EXTRACT:
________________________
Rationale for placing high expected return funds in Roth rather than tIRA

Discuss all general (i.e. non-personal) investing questions and issues, investing news, and theory.
Post Reply
tmcandrews
Posts: 3
Joined: Wed May 09, 2018 12:18 am

Rationale for placing high expected return funds in Roth rather than tIRA

Post by tmcandrews » Wed May 09, 2018 12:37 am

I'm new to the Boglehead forum - thanks for having me. I want to get to the bottom of the rationale for placing your highest expected return funds in your Roth IRA rather than (or with higher priority than) your traditional IRA. This is certainly consensus, but I haven't found a full rationale that I totally understand yet. My best shot at explaining it is that, if you place your highest expected return assets in your Roth, odds are that you'll end up with a greater proportion of your assets in your Roth (i.e., you may not end up with more after-tax assets total at any given point, but a greater proportion of them will be in the Roth). Thus, because Roths don't have RMDs, you'll have more control over your distributions and taxable income after age 70.5.

Can anyone offer a better explanation than that? I have a simple spreadsheet illustrating this point I can share offline if folks are interested.

Thanks!

donheff
Posts: 5
Joined: Thu Jan 25, 2018 1:19 pm

Re: Rationale for placing high expected return funds in Roth rather than tIRA

Post by donheff » Wed May 09, 2018 6:58 am

I wasn't aware of this as a thing but reflecting on it it seems to me that if you bet right and the funds in your Roth turn out to be the highest gainers, the advantage is more tax free capital gains when you take them out. to the extent you can't put them all in a Roth, you would concentrate the other equities (to the extent possible) in a normal after tax account. The remainder of the equities and all or most bond funds go in the traditional IRA/401K to balance out the AA but will all be taxed at income rates when they come out.

larryswedroe
Posts: 15703
Joined: Thu Feb 22, 2007 8:28 am
Location: St Louis MO

Re: Rationale for placing high expected return funds in Roth rather than tIRA

Post by larryswedroe » Wed May 09, 2018 9:34 am

Simple explanation is that you OWN 100% of your ROTH and only 1-your tax rate of your traditional IRA or other tax advantaged accounts. And as noted don't have to take withdrawals, allowing tax free growth to continue as long as possible.
Larry

User avatar
House Blend
Posts: 4492
Joined: Fri May 04, 2007 1:02 pm

Re: Rationale for placing high expected return funds in Roth rather than tIRA

Post by House Blend » Wed May 09, 2018 10:06 am

Welcome to the forum.
________________________
ROWS:
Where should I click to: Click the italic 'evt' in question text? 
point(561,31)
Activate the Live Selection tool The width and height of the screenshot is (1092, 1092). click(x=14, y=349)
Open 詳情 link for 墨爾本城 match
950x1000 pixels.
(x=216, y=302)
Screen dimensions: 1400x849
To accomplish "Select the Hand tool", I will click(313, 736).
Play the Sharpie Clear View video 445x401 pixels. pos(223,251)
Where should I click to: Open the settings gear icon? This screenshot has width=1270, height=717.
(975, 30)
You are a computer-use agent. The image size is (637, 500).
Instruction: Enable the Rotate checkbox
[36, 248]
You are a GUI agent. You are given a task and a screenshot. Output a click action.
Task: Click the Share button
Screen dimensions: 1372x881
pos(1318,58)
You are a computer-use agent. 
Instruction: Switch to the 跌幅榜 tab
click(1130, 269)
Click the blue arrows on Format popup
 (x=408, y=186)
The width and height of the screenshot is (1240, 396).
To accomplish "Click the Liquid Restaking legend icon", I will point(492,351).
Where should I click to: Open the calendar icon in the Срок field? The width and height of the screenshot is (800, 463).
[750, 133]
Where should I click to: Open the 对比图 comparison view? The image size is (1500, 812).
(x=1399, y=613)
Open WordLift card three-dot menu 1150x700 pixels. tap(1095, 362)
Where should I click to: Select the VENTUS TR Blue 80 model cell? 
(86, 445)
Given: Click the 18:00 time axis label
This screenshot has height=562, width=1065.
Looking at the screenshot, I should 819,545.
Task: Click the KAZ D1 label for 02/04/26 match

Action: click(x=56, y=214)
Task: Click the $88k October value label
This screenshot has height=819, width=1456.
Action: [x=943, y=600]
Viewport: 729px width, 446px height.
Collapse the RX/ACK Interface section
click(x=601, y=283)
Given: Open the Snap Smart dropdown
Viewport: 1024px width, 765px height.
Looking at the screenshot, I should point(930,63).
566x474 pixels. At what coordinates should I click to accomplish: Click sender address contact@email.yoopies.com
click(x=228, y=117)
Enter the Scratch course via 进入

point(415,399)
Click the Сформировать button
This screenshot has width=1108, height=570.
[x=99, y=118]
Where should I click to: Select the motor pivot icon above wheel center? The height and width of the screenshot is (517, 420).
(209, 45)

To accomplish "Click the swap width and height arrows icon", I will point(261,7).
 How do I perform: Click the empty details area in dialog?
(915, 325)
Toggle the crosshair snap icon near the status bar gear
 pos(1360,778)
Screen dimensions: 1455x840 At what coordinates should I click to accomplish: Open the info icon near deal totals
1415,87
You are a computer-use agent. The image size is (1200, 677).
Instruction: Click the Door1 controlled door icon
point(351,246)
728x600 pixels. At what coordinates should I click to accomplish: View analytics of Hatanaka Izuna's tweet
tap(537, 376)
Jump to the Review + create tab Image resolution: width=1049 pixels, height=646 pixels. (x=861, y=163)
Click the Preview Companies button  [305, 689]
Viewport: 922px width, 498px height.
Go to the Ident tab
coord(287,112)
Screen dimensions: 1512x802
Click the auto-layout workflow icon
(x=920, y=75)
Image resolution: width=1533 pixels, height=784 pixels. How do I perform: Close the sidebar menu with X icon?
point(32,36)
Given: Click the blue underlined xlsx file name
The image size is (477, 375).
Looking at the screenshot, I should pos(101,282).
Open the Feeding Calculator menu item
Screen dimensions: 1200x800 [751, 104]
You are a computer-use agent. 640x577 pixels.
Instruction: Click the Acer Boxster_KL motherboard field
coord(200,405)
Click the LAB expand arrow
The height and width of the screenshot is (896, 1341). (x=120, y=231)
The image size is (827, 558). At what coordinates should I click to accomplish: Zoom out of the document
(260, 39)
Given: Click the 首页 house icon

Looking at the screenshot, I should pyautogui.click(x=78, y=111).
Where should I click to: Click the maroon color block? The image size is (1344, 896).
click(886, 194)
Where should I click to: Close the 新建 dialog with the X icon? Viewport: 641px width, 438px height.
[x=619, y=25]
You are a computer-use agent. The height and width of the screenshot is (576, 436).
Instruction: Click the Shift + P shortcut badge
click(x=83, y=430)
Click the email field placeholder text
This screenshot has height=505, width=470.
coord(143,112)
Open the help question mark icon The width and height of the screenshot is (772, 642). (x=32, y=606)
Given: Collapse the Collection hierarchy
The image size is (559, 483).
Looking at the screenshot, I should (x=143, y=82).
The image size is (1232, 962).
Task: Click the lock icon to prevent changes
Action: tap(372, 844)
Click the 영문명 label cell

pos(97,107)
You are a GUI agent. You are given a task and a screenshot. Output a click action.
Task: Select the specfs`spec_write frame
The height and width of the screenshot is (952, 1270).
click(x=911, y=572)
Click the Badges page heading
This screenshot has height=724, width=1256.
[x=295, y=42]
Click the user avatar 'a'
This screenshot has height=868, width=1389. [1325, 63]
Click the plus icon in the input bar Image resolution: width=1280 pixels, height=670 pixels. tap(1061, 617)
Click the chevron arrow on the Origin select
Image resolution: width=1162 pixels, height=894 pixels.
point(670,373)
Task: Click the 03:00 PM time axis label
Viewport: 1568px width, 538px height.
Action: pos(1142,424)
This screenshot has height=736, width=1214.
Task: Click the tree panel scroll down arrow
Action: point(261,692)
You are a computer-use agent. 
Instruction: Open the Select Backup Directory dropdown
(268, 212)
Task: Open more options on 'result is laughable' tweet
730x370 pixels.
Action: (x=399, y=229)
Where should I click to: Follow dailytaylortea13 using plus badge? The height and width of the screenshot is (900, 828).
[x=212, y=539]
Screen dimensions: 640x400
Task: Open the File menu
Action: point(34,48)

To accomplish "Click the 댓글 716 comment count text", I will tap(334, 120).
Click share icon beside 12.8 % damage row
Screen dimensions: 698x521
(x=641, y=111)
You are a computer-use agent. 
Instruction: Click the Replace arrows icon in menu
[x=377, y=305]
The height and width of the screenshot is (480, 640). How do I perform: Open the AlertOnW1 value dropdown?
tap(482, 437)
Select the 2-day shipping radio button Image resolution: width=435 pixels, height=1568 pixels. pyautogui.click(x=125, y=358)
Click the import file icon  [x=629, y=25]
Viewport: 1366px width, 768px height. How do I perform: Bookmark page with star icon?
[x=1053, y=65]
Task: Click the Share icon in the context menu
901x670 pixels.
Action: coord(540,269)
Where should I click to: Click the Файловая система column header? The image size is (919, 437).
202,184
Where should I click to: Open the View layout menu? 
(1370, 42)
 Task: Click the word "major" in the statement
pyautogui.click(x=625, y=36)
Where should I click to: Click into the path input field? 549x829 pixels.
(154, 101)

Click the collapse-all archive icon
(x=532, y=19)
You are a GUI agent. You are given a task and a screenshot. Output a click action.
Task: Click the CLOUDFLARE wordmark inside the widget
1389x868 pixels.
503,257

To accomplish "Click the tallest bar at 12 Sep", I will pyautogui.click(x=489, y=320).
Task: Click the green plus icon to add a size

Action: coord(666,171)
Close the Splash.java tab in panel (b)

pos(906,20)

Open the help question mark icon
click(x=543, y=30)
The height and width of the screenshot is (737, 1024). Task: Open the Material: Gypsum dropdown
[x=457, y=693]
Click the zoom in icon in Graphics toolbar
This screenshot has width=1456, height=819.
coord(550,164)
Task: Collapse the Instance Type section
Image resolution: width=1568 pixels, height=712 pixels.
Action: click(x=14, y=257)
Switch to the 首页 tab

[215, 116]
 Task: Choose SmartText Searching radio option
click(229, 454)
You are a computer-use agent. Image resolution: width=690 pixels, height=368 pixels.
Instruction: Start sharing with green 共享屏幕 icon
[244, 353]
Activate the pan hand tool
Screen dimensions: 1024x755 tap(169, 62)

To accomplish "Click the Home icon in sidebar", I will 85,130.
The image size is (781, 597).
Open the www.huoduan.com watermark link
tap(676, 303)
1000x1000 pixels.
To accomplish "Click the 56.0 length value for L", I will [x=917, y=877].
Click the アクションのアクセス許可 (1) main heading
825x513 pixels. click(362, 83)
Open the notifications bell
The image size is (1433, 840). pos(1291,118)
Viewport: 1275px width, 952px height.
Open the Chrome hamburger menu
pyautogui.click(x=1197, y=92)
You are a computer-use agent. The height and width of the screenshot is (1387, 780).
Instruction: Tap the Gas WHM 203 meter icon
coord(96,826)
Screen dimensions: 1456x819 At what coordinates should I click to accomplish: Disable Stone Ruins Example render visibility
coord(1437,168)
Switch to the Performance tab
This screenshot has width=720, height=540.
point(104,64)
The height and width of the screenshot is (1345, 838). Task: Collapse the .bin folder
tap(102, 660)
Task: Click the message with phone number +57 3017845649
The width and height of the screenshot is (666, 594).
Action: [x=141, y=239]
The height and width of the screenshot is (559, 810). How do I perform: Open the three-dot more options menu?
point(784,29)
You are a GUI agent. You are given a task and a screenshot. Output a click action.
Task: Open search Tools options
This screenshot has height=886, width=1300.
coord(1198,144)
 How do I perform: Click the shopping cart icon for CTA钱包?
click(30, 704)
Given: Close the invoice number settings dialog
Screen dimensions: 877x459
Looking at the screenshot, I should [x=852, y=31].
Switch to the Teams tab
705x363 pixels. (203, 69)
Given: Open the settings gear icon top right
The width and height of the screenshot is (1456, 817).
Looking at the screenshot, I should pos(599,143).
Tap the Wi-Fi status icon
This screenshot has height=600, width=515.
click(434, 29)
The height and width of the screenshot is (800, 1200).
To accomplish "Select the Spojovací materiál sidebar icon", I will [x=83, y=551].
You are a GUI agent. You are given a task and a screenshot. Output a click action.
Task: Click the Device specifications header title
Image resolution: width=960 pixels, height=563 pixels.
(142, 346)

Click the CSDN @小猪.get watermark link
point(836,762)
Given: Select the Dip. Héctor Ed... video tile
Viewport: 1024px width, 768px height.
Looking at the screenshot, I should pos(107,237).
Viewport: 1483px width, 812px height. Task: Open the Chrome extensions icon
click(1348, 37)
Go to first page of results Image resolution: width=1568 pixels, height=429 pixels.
________________________
GIVEN PROBLEM 1: In the thread, what reasons does larryswedroe give for putting high expected return funds in a Roth rather than a traditional IRA? Answer in one to three sentences.
GIVEN PROBLEM 2: Copy the part of the thread from "Post by tmcandrews" to "after age 70.5.".
The lines are separate material, unrelated to the thread.

FINAL ANSWER 1: You own 100% of a Roth but only one minus your tax rate of a traditional IRA or other tax-advantaged account. A Roth also doesn't require withdrawals, so tax-free growth can continue as long as possible.

FINAL ANSWER 2:
Post by tmcandrews » Wed May 09, 2018 12:37 am

I'm new to the Boglehead forum - thanks for having me. I want to get to the bottom of the rationale for placing your highest expected return funds in your Roth IRA rather than (or with higher priority than) your traditional IRA. This is certainly consensus, but I haven't found a full rationale that I totally understand yet. My best shot at explaining it is that, if you place your highest expected return assets in your Roth, odds are that you'll end up with a greater proportion of your assets in your Roth (i.e., you may not end up with more after-tax assets total at any given point, but a greater proportion of them will be in the Roth). Thus, because Roths don't have RMDs, you'll have more control over your distributions and taxable income after age 70.5.